▶ [WHAT THE EXERCISE ASKS]
The copy you produce must repeat each record exactly and contain no pictures.

▶ [LISTED RECORDS]
============================================================

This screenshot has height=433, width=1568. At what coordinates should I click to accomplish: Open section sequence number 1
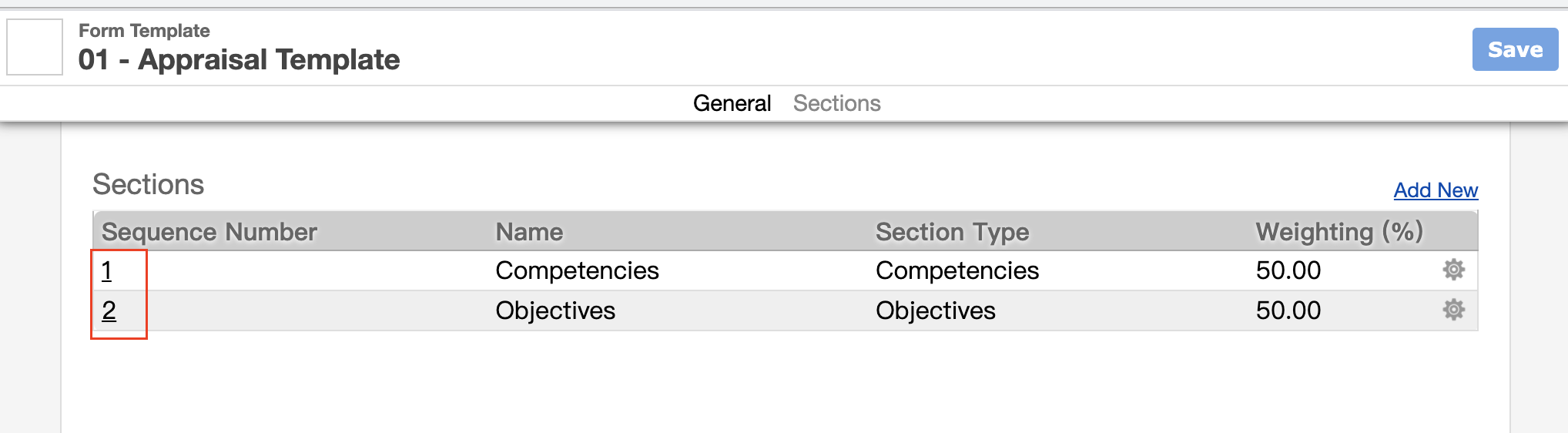[x=107, y=270]
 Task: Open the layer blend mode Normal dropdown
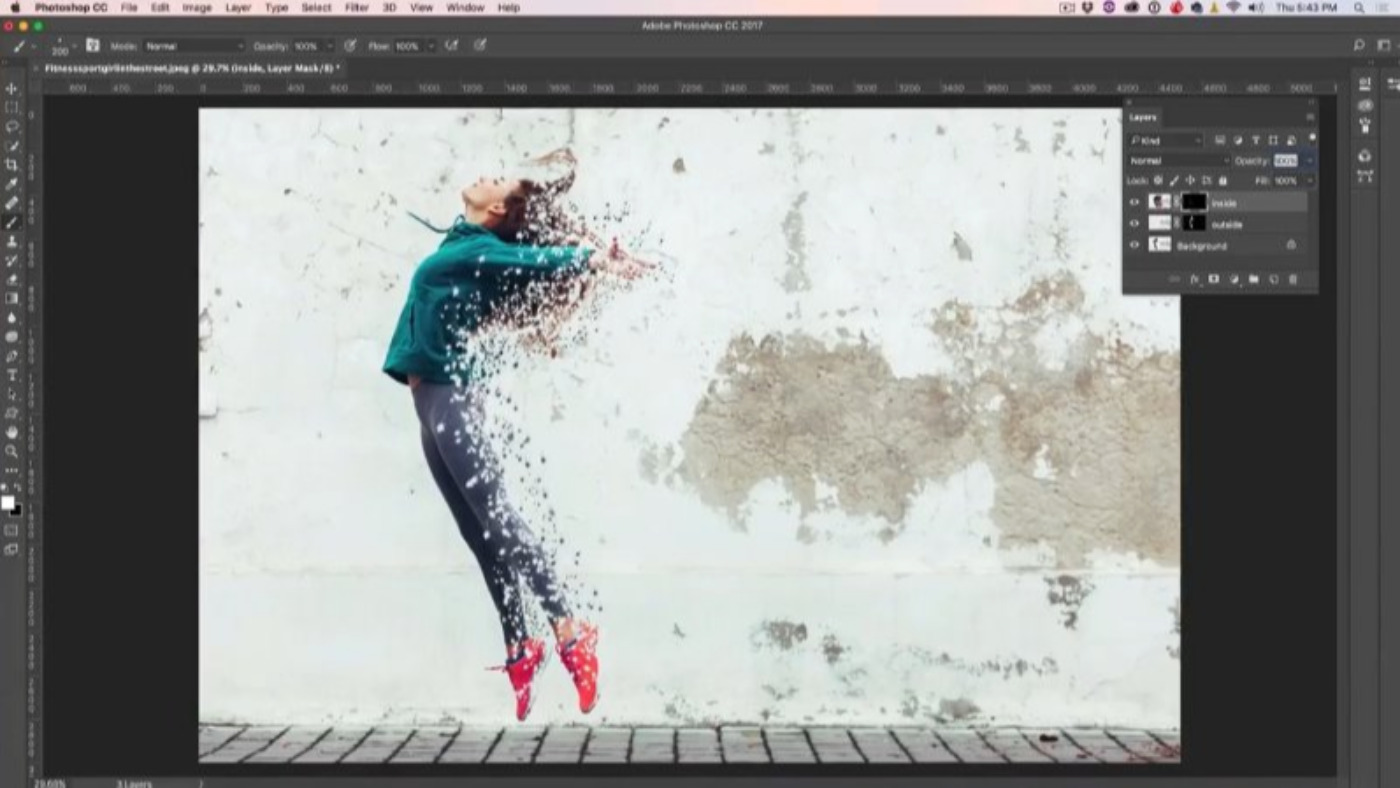(1179, 161)
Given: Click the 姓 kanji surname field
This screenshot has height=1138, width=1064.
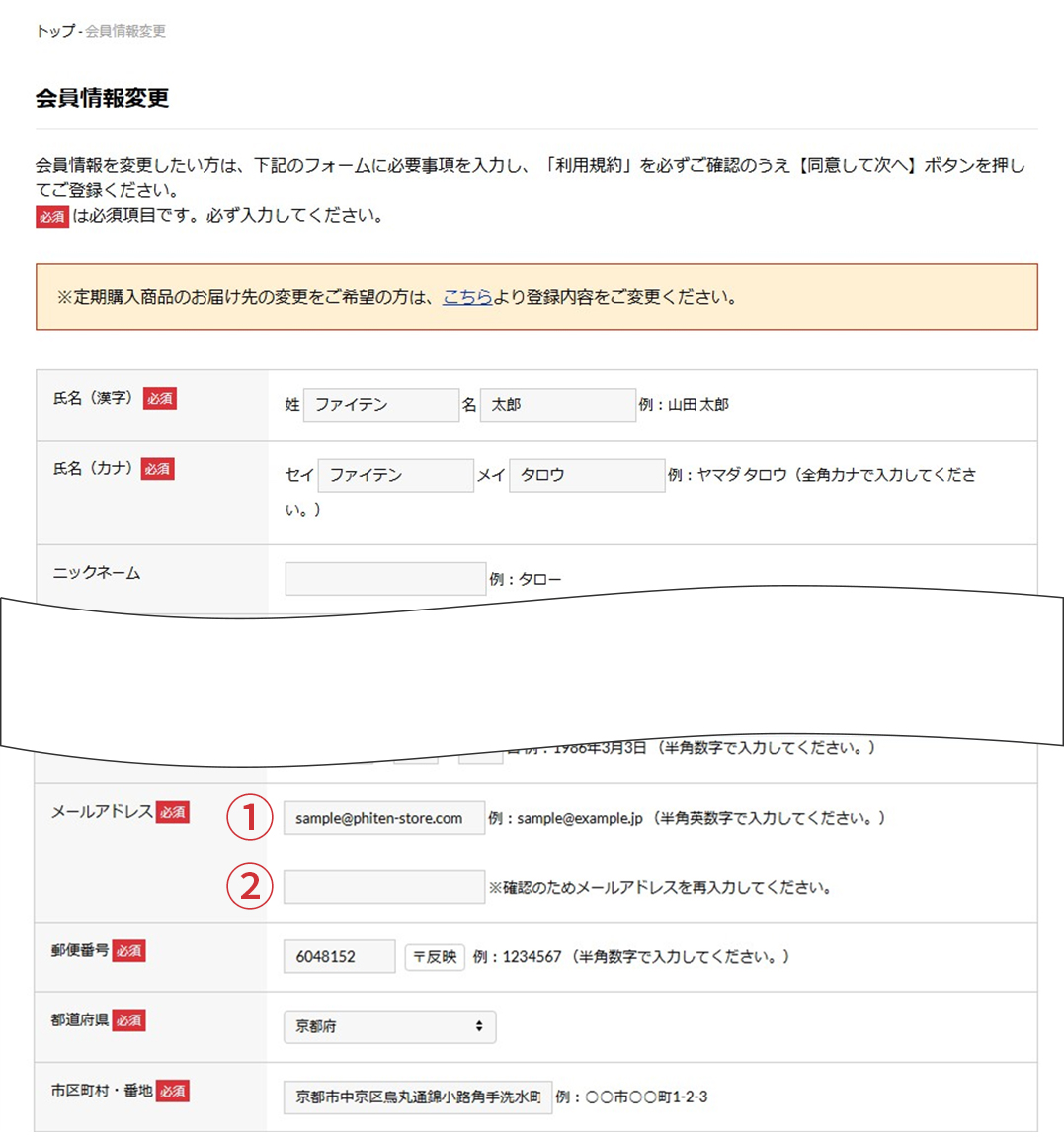Looking at the screenshot, I should click(x=380, y=405).
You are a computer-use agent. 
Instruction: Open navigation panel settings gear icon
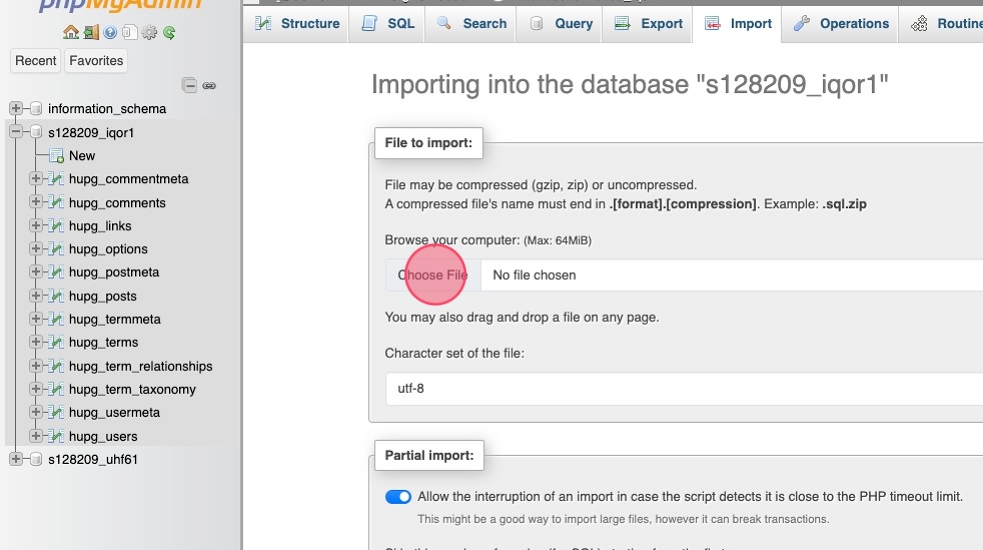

============================================================

▶ [TASK RESPONSE]
This screenshot has height=433, width=1568. At what coordinates should I click to accomplish: Open section sequence number 1
[x=107, y=270]
 Task: Open the layer blend mode Normal dropdown
(1179, 161)
Given: Click the 姓 kanji surname field
This screenshot has height=1138, width=1064.
Looking at the screenshot, I should click(x=380, y=405).
You are a computer-use agent. 
Instruction: Open navigation panel settings gear icon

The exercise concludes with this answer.